"Venticinque anni di lavoro qui, per finire ad essere trattata così". È lo sfogo di una dipendente, che scoppia quasi immediatamente in lacrime di disperazione, subito dopo l’annuncio da parte dei rappresentanti sindacali dei primi aggiornamenti provenienti dal tavolo a Roma sulla questione Beko. In totale 1935 esuberi in tutta Italia, alcuni stabilimenti destinati alla chiusura entro la fine del 2025: tra questi anche quello di Siena, con i suoi 299 dipendenti. Una notizia difficile da digerire per uomini e donne che per una vita hanno animato l’ex stabilimento Whirlpool, assorbito nell’acquisizione dell’azienda da parte dei turchi di Beko Europe, e che adesso vengono accompagnati alla porta. Rabbia e sconforto aleggiano nell’aria durante il presidio di ieri in viale Toselli, iniziato la mattina e terminato solo dopo la conclusione del tavolo al ministero.
"Ho lavorato qui per 31 anni, così come tanti altri ho messo a rischio la mia salute in questo stabilimento. Così è un bagno di sangue". Le lacrime e le voci distrutte non bastano a descrivere lo stato di profonda delusione di chi rimane davanti al cancello dell’azienda per tutta la giornata, in attesa di una notizia che sembra fin da subito non poter essere positiva. "Dobbiamo piazzare le macchine lungo la strada e portare avanti il presidio a oltranza", grida qualcuno nei momenti di massima agitazione. Nello stabilimento non sono poche le coppie, moglie e marito, che adesso rischiano di non avere più uno stipendio necessario a portare avanti la famiglia. Si abbracciano, provano a farsi forza a vicenda: "Una soluzione la troviamo".

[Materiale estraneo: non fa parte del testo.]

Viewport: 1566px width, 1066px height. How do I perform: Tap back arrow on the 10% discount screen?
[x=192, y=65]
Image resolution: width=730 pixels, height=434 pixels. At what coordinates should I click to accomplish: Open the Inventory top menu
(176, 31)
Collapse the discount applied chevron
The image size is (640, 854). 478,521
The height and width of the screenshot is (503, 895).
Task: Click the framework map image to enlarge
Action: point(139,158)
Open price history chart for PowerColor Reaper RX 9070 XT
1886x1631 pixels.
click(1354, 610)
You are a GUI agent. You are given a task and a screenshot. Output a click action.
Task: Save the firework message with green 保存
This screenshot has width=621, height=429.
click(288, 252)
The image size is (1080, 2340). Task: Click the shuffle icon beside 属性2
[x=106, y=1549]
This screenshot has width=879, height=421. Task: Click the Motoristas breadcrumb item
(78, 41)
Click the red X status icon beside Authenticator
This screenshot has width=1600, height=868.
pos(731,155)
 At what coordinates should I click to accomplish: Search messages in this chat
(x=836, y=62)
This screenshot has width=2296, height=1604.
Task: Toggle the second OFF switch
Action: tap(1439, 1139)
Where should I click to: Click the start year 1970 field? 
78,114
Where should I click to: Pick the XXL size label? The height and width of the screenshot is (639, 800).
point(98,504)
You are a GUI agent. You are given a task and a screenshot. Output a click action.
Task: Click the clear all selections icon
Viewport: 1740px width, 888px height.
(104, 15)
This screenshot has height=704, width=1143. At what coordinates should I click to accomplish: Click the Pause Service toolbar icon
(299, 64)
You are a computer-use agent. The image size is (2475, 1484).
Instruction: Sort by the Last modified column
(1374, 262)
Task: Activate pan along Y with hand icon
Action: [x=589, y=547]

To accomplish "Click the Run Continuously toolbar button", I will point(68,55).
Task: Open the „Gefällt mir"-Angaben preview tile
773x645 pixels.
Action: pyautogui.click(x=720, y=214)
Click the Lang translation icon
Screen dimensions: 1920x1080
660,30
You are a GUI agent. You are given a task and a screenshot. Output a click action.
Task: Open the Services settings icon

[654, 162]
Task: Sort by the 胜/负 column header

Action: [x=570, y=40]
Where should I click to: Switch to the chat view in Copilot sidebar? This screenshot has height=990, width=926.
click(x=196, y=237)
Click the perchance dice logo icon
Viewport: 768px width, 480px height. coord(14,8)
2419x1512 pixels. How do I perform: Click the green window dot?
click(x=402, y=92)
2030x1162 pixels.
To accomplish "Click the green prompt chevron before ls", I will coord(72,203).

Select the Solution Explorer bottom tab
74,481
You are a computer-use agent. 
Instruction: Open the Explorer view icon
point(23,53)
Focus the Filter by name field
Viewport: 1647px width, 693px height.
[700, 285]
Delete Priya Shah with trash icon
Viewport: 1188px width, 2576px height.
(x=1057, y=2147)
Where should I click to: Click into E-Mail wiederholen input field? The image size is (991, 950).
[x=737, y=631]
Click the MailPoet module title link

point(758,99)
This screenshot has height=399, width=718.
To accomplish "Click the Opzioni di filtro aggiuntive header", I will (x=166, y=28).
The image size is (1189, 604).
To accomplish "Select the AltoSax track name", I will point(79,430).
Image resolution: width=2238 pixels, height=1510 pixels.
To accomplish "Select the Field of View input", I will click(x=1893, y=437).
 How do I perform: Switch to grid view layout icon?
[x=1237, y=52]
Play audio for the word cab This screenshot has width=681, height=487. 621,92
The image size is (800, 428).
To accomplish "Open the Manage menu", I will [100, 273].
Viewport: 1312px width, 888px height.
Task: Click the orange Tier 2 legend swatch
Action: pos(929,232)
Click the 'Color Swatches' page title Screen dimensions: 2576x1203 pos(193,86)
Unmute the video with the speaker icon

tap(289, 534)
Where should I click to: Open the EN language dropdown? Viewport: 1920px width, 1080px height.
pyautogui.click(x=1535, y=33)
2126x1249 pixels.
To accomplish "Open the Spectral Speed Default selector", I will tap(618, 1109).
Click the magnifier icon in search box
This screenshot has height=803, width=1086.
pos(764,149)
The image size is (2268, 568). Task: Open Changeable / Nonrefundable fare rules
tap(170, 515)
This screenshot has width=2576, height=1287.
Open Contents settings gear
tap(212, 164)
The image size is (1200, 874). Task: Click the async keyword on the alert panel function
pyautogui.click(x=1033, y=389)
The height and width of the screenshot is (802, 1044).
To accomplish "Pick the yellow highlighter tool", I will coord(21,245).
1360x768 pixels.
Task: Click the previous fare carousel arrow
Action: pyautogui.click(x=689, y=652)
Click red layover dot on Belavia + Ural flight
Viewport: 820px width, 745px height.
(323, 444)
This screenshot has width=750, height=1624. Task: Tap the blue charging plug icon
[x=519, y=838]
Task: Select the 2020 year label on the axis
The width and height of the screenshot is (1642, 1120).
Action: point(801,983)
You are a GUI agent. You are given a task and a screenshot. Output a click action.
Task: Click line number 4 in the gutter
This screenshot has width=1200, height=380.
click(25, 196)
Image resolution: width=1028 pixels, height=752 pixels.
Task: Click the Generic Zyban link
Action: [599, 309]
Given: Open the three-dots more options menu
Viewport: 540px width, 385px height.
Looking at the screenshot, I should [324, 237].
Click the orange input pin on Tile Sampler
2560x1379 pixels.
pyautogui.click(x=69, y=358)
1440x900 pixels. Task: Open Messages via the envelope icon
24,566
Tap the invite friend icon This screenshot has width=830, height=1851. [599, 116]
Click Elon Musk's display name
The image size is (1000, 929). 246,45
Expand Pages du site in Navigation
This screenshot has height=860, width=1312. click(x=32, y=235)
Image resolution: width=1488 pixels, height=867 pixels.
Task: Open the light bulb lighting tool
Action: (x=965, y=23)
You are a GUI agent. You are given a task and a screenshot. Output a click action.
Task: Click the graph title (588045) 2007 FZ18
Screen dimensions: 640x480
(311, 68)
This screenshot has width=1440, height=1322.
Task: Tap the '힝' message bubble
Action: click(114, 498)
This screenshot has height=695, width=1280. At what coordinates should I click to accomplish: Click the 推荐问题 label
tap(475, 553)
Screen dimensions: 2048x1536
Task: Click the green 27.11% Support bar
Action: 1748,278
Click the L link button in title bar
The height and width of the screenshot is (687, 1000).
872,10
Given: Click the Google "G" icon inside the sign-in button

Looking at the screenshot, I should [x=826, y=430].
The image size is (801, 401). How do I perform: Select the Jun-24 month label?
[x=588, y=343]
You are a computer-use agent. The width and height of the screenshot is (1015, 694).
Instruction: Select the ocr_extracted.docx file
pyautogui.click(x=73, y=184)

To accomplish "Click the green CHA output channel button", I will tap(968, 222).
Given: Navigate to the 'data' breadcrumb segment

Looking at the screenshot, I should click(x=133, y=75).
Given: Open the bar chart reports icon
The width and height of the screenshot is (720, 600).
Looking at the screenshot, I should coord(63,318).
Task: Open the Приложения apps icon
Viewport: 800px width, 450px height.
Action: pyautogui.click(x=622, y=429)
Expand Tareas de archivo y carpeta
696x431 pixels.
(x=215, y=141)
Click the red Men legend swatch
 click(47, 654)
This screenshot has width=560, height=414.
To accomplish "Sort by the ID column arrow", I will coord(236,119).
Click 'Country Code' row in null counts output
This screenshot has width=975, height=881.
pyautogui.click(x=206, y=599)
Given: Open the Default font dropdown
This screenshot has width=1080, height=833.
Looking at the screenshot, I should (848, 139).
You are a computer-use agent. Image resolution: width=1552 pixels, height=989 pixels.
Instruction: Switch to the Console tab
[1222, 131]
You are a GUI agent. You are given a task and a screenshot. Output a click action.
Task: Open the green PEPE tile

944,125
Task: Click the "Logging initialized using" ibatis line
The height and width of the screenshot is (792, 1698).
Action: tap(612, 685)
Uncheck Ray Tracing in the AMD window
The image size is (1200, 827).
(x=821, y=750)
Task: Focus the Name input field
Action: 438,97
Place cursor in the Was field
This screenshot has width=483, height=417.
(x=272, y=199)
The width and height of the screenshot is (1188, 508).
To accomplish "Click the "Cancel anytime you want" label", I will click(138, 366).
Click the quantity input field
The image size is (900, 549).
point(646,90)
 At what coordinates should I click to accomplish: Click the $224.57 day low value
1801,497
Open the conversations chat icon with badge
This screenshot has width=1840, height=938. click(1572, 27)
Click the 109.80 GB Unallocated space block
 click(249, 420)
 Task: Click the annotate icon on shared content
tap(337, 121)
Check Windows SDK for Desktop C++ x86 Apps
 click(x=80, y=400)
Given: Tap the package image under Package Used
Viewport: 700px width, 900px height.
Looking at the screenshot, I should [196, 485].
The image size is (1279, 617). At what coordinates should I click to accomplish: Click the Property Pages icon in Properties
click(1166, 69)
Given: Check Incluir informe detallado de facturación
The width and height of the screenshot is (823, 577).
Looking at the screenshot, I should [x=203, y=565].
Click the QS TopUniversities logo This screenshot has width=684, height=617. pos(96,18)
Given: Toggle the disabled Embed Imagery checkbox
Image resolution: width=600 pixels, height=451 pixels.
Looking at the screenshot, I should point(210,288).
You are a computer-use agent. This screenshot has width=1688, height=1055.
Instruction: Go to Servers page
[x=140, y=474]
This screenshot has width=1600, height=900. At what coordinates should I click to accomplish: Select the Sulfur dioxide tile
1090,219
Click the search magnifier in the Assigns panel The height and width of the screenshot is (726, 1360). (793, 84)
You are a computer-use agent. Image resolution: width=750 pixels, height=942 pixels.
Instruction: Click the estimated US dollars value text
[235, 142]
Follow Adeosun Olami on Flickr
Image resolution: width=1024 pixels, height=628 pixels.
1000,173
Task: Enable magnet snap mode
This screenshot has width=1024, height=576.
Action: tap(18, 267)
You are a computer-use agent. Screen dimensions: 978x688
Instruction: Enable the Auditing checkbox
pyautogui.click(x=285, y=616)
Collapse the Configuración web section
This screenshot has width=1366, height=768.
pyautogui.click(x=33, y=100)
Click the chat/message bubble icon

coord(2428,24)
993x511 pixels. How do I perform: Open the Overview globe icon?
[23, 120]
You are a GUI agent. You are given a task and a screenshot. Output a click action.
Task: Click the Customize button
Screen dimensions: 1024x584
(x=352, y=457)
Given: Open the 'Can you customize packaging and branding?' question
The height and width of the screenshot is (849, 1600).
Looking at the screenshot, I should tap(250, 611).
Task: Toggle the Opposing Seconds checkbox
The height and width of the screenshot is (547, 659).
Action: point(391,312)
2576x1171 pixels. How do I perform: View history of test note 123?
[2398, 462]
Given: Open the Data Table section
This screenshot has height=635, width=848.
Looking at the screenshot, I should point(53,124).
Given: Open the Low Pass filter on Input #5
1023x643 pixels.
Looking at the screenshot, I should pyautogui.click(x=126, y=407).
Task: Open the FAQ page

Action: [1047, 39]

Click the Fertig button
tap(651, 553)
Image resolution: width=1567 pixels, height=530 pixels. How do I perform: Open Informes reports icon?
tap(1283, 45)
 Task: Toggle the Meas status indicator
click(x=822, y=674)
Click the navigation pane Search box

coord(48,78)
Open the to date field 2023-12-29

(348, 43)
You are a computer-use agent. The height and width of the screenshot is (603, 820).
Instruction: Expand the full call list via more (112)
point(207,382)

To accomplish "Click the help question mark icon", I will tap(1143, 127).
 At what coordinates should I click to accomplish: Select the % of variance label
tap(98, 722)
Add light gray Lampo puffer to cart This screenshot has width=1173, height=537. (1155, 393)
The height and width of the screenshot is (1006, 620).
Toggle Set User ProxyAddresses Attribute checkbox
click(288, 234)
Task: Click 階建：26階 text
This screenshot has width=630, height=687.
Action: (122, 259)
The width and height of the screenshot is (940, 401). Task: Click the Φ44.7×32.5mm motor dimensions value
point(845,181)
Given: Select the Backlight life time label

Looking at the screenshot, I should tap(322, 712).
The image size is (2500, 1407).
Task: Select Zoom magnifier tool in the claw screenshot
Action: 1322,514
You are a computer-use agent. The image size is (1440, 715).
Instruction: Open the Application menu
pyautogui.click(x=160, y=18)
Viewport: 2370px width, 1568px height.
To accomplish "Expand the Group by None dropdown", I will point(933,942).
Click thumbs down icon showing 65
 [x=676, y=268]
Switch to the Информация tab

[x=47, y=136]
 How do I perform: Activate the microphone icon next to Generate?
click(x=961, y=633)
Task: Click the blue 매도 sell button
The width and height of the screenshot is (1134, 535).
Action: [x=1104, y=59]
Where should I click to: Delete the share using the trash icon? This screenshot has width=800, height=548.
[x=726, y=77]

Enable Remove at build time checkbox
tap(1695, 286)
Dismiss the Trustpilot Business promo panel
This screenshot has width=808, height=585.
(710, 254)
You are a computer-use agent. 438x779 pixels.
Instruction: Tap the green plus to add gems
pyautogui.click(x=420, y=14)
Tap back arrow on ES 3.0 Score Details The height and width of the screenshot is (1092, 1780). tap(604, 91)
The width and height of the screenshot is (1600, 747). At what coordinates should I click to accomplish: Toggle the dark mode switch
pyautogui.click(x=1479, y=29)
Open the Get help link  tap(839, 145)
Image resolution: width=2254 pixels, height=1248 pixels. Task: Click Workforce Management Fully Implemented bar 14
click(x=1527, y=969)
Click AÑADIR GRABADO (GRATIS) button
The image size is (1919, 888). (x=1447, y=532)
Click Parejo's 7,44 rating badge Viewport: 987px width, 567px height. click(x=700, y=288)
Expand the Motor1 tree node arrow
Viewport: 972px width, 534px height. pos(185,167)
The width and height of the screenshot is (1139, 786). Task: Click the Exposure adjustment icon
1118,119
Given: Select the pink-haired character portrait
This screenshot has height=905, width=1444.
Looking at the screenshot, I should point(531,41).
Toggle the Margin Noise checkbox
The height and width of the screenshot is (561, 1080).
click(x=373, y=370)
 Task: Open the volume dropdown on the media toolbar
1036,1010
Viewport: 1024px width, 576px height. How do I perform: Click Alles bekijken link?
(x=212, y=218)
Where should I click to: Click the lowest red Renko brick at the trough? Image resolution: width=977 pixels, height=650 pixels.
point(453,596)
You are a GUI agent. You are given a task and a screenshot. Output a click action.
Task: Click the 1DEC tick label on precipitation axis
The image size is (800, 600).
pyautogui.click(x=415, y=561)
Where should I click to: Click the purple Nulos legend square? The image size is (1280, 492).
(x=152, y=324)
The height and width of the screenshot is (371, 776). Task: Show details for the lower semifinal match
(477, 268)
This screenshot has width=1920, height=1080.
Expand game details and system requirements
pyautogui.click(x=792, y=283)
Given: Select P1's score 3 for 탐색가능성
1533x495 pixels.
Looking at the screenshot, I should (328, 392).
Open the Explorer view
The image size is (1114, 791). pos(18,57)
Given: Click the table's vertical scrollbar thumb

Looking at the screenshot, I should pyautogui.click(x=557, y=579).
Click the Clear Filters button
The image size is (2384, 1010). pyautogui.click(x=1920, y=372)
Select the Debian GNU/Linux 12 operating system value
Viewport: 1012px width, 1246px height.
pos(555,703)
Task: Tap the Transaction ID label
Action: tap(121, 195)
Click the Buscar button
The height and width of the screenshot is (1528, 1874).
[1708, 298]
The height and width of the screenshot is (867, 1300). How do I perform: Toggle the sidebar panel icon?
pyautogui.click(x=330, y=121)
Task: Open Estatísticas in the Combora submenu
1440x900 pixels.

Ma da Roma arrivano nuovi aggiornamenti: al tavolo non si è presentato il ministro Adolfo Urso, ma il sottosegretario Fausta Bergamotto. Allo stesso modo, mancano il ceo e i vertici di Beko, sostituiti dai rappresentanti di Beko Italia. Presenti invece le istituzioni senesi, con Nicoletta Fabio e Michele Capitani a fianco delle sigle sindacali locali e nazionali, per ribadire il massimo sostegno ai lavoratori. La deindustrializzazione del gruppo in Italia, subito dopo l’acquisizione di Whirlpool, era stata accompagnata da segnali inquietanti. "Non è stata mai sostituita l’insegna rimossa – raccontano i lavoratori –, ciò che producevamo non veniva logato come Beko, ma con le vecchie denominazioni. L’autorizzazione del gruppo non è nemmeno mai arrivata per indossare le divise ufficiali, ci avevano dato dei badge".
Qualcuno si sente male, poi si riprende mentre rimbalzano le prime voci su possibili azioni condivise a livello nazionale. Ma deve prima arrivare un’indicazione precisa da parte dei sindacati, solo allora il centinaio di dipendenti in presidio potrà muoversi. Indicazione che arriva poco dopo l’annuncio della richiesta di sospensione del tavolo da parte dei sindacati, nel tentativo di coordinarsi. Ma anche come forma di protesta contro il Governo, che si è limitato a chiedere a Beko la ritrattazione del piano industriale e il ritiro delle decisioni su esuberi e chiusure. "Che smettano di prenderci in giro, non ne possiamo più"", ripetono i lavoratori. "Tornate a casa, avete già preso troppo freddo. La mobilitazione va avanti", annunciano i rappresentanti sindacali verso le 18: il presidio si scioglie, ma solo momentaneamente. Stamani alle 9 andrà in scena l’assemblea con i lavoratori di fronte alla fabbrica, poi operai e sindacati si muoveranno verso Piazza del Campo. Dove continueranno incontreranno il sindaco Nicoletta Fabio, poi daranno vita a una nuova assemblea con Alberto Larghi della Fiom nazionale. La battaglia è appena iniziata.